━━━━━ Data listing ━━━━━
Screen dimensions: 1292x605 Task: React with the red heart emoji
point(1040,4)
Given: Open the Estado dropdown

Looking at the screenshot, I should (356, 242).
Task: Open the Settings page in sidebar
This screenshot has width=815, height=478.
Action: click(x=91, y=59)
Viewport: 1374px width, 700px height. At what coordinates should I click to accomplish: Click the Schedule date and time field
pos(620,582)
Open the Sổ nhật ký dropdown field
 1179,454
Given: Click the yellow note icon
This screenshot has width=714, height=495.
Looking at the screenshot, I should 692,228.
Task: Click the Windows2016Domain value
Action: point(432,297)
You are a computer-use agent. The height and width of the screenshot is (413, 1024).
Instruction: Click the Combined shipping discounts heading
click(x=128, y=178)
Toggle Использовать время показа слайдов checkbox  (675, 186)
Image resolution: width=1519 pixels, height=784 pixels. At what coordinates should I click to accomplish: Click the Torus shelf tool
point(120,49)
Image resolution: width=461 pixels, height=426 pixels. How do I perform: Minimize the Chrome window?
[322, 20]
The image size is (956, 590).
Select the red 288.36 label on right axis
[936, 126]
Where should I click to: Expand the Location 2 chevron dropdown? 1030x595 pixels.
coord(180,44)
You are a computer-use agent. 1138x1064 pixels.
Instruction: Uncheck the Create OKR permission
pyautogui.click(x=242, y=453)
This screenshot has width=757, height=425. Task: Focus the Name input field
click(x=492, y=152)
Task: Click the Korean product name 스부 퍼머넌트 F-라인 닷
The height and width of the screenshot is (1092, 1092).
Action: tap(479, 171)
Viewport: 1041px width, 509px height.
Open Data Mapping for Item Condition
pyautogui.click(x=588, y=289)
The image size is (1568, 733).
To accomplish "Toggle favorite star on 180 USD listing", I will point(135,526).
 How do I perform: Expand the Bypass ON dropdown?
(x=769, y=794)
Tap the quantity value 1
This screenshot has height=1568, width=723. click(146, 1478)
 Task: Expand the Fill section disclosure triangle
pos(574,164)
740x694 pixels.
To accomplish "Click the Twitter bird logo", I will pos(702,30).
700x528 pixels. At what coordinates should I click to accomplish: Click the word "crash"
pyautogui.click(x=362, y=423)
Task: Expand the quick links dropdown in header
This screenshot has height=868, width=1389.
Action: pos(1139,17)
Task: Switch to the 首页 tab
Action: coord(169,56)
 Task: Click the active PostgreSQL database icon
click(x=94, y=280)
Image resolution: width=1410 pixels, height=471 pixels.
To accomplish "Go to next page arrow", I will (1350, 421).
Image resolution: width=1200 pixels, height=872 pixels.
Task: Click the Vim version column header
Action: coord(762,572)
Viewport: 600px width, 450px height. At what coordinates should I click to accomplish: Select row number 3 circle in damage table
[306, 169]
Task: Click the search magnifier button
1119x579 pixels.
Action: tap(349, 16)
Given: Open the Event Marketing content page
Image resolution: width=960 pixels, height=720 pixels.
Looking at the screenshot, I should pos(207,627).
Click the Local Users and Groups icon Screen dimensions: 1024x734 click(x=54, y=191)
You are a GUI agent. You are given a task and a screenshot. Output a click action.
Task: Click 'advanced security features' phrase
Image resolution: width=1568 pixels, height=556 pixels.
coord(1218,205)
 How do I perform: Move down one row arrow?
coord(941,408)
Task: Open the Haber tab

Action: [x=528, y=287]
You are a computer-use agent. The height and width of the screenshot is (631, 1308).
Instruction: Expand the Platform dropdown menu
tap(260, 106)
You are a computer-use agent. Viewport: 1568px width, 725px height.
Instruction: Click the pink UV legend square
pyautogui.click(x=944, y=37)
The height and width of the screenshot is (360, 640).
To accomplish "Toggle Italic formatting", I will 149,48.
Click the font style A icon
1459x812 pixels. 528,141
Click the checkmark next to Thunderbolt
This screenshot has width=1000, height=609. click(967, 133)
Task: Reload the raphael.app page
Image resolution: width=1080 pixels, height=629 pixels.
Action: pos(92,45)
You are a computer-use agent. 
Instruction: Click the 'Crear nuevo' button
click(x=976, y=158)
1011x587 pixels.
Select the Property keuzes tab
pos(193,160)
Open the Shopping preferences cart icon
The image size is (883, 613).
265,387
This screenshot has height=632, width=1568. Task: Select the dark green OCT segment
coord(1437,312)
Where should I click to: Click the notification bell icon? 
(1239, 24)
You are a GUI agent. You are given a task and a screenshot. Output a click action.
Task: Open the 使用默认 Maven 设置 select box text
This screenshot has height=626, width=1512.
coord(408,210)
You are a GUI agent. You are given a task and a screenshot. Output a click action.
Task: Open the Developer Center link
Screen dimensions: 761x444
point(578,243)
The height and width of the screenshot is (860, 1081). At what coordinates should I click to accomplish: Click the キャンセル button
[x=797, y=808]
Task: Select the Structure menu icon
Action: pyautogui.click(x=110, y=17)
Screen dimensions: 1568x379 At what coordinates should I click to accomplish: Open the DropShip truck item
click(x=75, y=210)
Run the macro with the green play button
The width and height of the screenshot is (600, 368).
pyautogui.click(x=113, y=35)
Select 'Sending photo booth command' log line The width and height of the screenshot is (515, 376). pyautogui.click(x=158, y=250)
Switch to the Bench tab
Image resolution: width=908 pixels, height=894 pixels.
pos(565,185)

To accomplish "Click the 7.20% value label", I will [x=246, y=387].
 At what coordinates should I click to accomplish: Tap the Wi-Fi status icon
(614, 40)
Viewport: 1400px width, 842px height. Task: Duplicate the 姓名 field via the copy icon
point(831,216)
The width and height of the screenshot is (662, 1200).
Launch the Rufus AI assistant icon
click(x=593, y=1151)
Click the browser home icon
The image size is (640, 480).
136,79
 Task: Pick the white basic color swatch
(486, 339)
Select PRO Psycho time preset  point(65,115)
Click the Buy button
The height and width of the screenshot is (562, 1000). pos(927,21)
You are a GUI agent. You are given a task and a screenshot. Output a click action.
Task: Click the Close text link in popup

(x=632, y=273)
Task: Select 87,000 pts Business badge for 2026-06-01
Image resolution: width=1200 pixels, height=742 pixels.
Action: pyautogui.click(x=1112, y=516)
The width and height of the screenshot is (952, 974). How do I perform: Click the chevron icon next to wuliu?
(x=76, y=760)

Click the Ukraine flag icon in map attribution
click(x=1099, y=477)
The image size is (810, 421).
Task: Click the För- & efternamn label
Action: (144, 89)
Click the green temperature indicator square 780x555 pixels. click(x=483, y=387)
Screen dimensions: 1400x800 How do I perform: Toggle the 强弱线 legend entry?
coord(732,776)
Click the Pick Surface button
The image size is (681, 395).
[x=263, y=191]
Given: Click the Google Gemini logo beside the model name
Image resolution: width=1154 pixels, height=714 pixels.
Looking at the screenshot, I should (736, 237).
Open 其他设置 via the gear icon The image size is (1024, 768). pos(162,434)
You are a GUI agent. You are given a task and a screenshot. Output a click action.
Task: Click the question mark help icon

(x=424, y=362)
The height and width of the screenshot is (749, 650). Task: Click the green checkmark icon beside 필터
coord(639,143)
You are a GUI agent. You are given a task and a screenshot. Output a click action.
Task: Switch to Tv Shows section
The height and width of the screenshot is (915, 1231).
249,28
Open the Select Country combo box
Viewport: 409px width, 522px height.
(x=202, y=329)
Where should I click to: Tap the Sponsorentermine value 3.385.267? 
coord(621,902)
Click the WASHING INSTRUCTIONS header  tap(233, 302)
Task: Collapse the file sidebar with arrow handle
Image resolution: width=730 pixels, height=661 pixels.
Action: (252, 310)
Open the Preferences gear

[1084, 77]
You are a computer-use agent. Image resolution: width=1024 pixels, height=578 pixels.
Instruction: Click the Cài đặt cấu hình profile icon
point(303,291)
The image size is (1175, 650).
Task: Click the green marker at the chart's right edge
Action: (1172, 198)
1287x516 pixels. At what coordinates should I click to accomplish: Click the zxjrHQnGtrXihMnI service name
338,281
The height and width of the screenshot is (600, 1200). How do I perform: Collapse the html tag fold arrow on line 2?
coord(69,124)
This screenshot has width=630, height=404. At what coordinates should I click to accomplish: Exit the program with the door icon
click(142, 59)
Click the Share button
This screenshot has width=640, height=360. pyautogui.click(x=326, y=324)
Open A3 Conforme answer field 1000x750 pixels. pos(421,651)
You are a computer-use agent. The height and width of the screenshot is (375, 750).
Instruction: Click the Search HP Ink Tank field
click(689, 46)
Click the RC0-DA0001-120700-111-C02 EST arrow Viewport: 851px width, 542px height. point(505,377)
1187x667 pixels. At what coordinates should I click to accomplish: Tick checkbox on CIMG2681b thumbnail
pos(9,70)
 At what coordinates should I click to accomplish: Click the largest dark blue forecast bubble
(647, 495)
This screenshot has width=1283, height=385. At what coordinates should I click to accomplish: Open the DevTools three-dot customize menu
━━━━━
* The task:
Return, from the entries, each line that holds "logo".

* Solution:
To accomplish "Click the Twitter bird logo", I will pos(702,30).
Given: Click the Google Gemini logo beside the model name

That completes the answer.